## Given exercise
Express the lines from the start of the records through the line holding "pos(752,127)", inclusive, as a JSON list of strings with one string per line and blank lines omitted.

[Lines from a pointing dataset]
··········

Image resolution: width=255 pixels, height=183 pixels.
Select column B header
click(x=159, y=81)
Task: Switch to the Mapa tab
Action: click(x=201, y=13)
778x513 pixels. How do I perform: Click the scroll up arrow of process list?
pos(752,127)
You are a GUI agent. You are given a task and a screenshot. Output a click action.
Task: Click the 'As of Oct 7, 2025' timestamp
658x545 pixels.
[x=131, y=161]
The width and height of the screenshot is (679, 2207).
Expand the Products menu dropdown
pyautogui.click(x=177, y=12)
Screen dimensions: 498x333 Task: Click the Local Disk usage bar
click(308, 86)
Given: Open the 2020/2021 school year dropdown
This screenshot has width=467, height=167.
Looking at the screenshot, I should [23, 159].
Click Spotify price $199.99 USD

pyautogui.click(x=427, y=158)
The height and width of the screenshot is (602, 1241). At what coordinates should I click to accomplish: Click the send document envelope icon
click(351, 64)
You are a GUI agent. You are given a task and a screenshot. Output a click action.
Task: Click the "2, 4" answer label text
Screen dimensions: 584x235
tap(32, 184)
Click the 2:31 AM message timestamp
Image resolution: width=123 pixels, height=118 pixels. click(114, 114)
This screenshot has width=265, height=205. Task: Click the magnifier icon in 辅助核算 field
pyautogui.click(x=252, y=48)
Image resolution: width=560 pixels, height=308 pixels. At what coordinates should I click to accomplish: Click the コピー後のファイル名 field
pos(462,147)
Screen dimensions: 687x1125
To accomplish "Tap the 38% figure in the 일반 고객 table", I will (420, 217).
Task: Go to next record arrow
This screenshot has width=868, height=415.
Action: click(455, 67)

··········

## Response to the task
[
  "Image resolution: width=255 pixels, height=183 pixels.",
  "Select column B header",
  "click(x=159, y=81)",
  "Task: Switch to the Mapa tab",
  "Action: click(x=201, y=13)",
  "778x513 pixels. How do I perform: Click the scroll up arrow of process list?",
  "pos(752,127)"
]